Google, Click Fraud, and Invalid Clicks

Yesterday, Andy Beal posted a detailed story on Google and click fraud, in which I was quoted as saying that Google's click fraud rate is less than 2%. Did I really say that? Not quite.

First, some background. Andy and I met during the Search Engine Strategies conference in Chicago last week, and we spent an hour talking about our systems, methods, and policies for fighting click fraud. As everyone who has ever spoken to me about this knows by now, this is an issue we take very seriously, and have dedicated extensive resources to managing effectively. Unfortunately, there is a great deal of misinformation on this topic (mainly from third parties with an incentive to exaggerate the issue), so we have been exploring ways to become more transparent ourselves. Our top priority is to protect advertisers, so that means not disclosing any proprietary methods which would allow click fraud perpetrators to reverse-engineer our systems. However, there is still a great deal of information we can share. I and others on our team have spent literally hundreds of hours on communications and sharing such information outside Google. The goal is to improve the level of understanding of this issue to arm everyone against the FUD out there.
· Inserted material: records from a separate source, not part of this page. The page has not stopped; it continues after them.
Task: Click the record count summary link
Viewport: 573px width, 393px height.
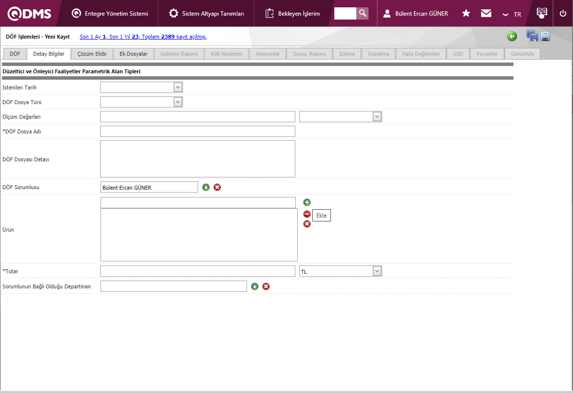Action: [x=143, y=37]
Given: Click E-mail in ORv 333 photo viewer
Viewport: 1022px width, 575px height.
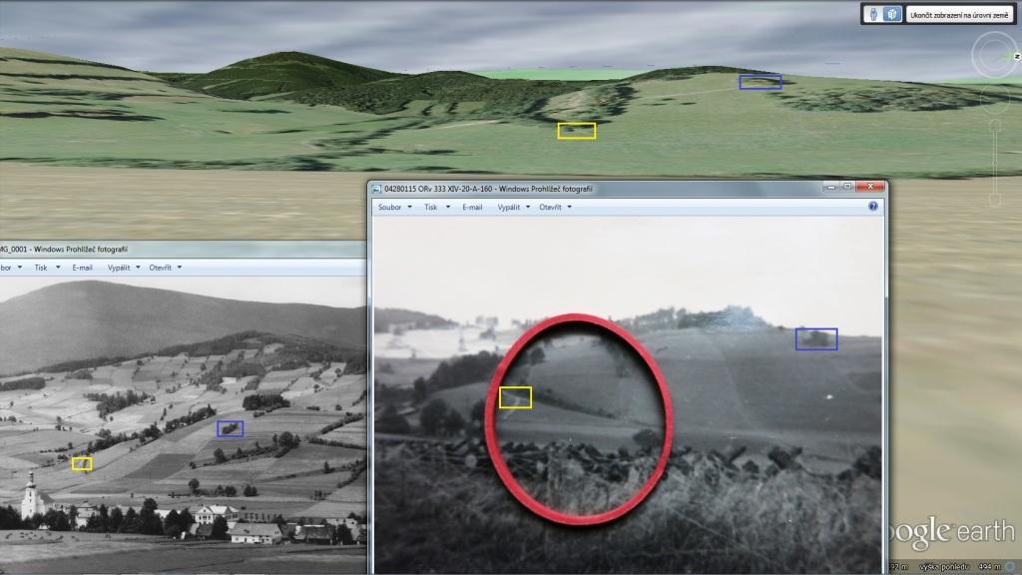Looking at the screenshot, I should click(x=472, y=207).
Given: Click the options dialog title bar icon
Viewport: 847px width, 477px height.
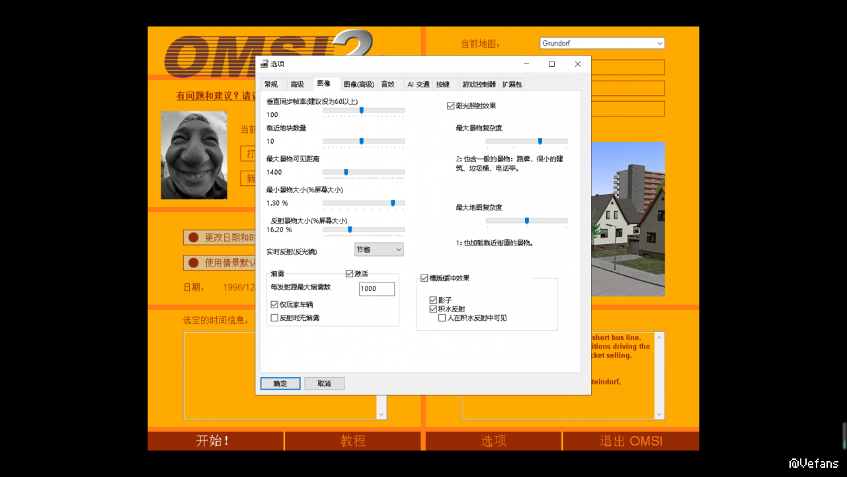Looking at the screenshot, I should click(264, 64).
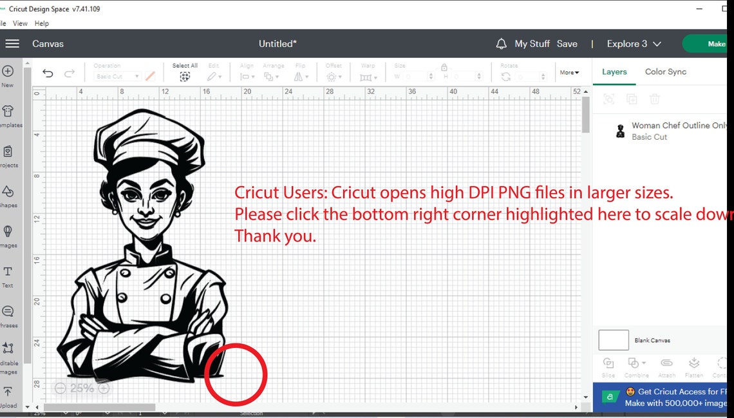
Task: Open the More toolbar dropdown
Action: 569,73
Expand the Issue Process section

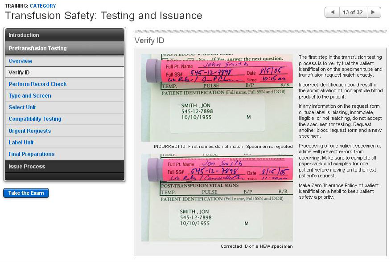pos(65,167)
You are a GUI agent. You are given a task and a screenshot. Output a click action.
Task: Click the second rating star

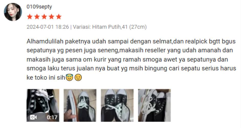coord(37,17)
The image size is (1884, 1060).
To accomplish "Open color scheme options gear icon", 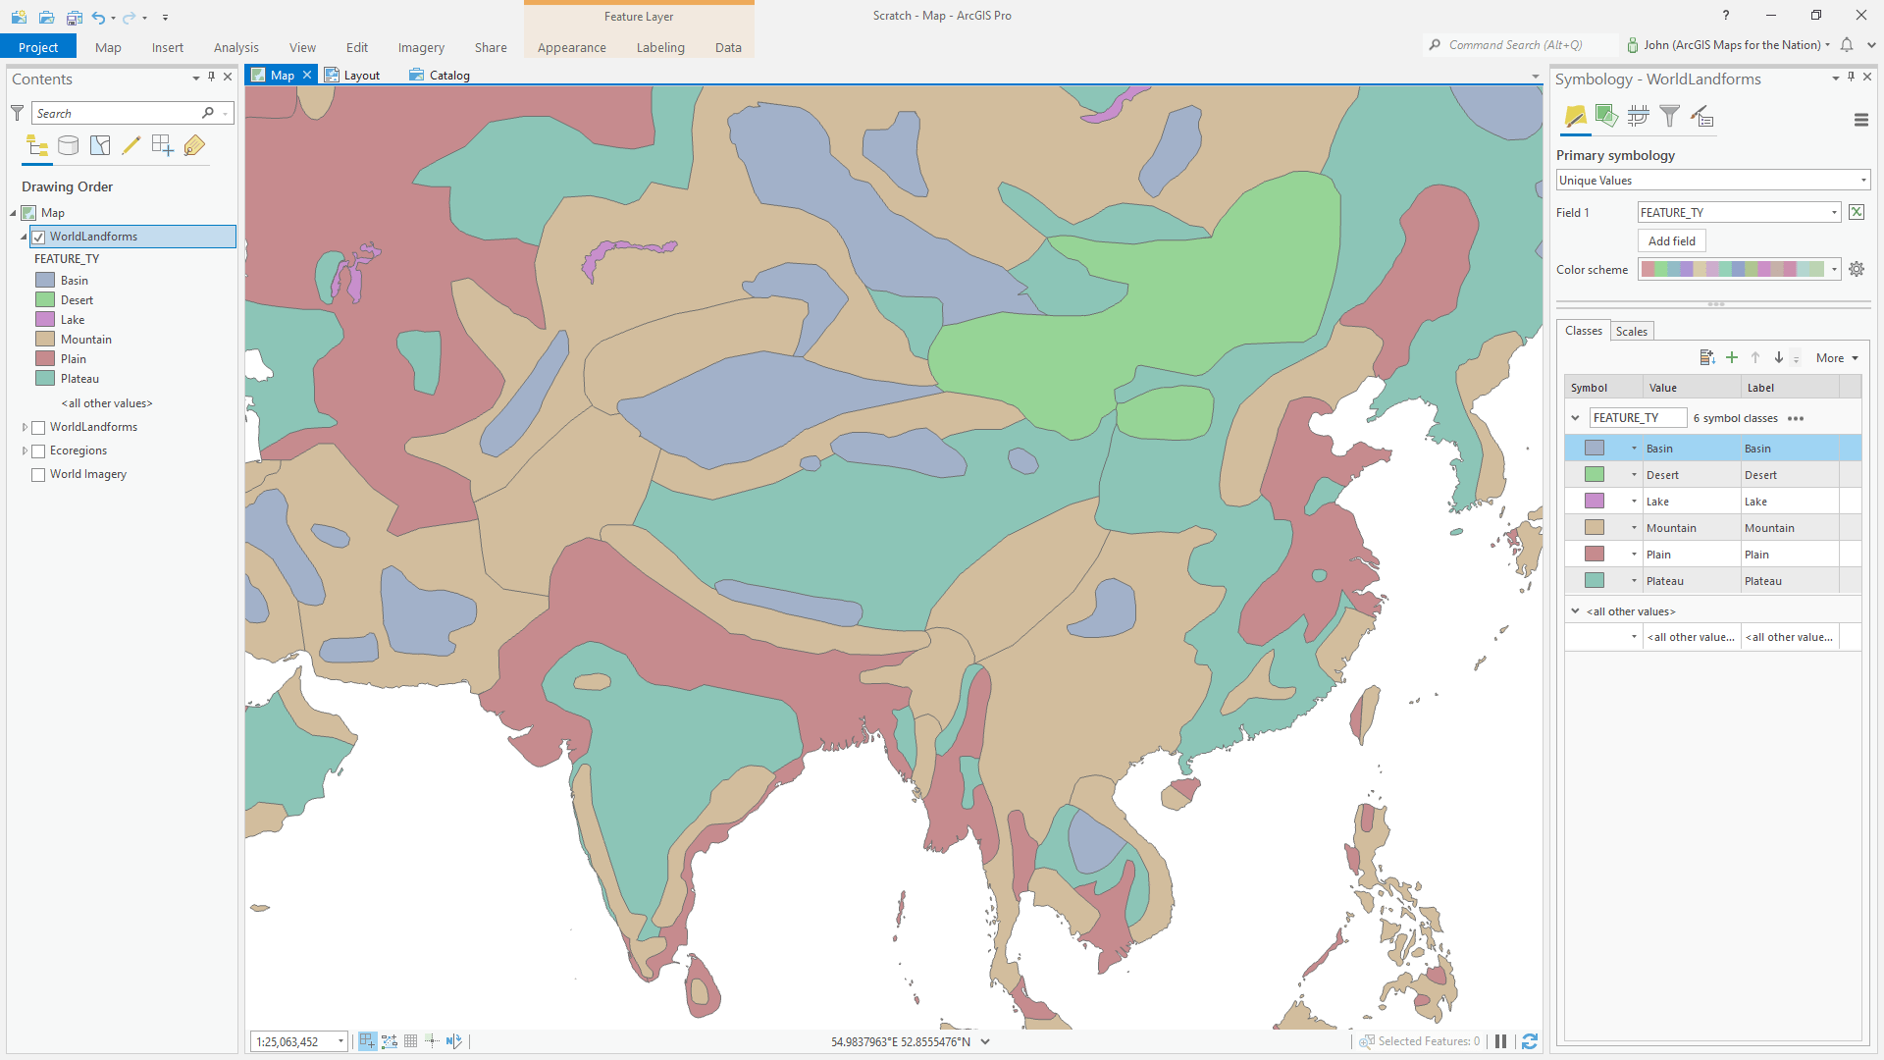I will [x=1857, y=269].
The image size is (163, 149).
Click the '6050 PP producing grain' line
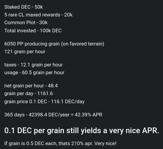coord(54,44)
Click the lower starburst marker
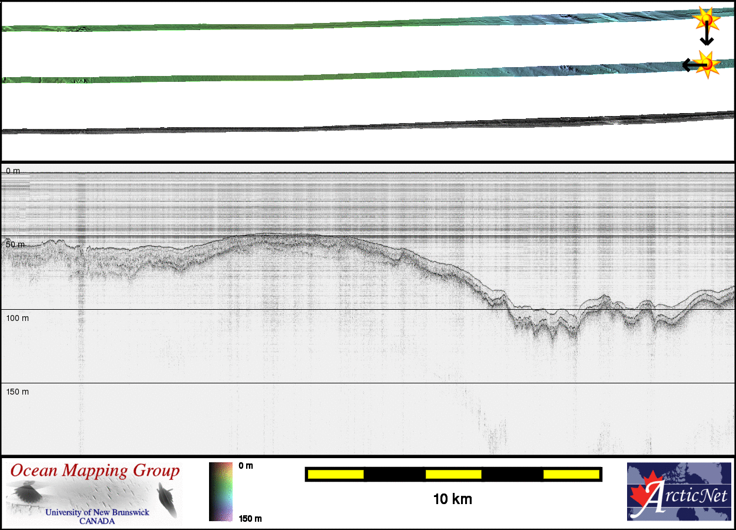 click(706, 62)
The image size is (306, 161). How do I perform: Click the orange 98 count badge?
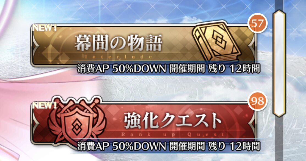click(x=257, y=101)
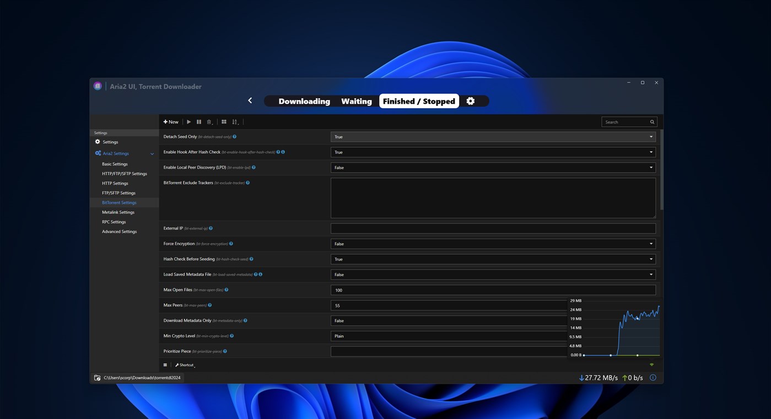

Andy's story provides a great summary of some of the key facts at Google:

  • Invalid clicks and click fraud are separate but related concepts (invalid clicks simply being the clicks for which we do not charge advertisers)
  • We have a four-stage process which detects the vast majority of invalid clicks before they affect advertisers
  • The total percentage of clicks we mark as invalid in our system is consistently in the single digits

We had a limited amount of time to cover a lot of ground, and of course, some miscommunication can result when discussing an issue of this complexity. Unfortunately, the most significant fact that seems to have been misrepresented is the one in the headline. Specifically, I never said that our click fraud rate is less than 2%.

Instead, what I said is that the quantity of invalid clicks which we detect as a result of reactive investigations is a "negligible proportion" of the total number of invalid clicks. Andy asked me if that percentage is less than 2%. I told him that I was not able to provide a bound, but yes, "negligible" certainly means less than 2% of invalid clicks.

However, more significantly, this is quite a different thing than saying that our "click fraud rate" is less than 2%. When we mark clicks as invalid because of suspected malicious activity, the vast majority of the time we do so proactively, and none of those cases are included in the reactive figure in question. We proactively discard a single-digit percentage of our revenue, primarily by filtering traffic before it impacts an advertisers' budgets and, less significantly, through off-line banning of AdSense publishers which leads to refunds to advertisers. The difference between proactive and reactive detection is the difference between the "attempted click fraud" caught by us and the click fraud which actually affects an advertiser in a way that requires their action to correct (by asking for an investigation). Obviously it is the second category which advertisers actually care about, and I think that is the spirit in which Andy wrote his headline.

So what is our overall "click fraud rate"? As noted in the diagram in the story, it is virtually impossible to know the intent of every click. However, we can do a very effective job using statistical techniques to detect potentially malicious behavior, and the total number of invalid clicks we detect – whether for suspected malicious or non-malicious intent – is in the single digit percentages. So third-party estimates which say that click fraud is 15% or higher appear to clearly be substantial exaggerations.

I gave Andy this feedback, and he was able to make a few updates and corrections, but unfortunately was not able to change the headline. With the aforementioned caveats in mind, I would invite everyone to read Andy's article, as it does provide a great overview of the basic structure of our systems and philosophies about fighting click fraud.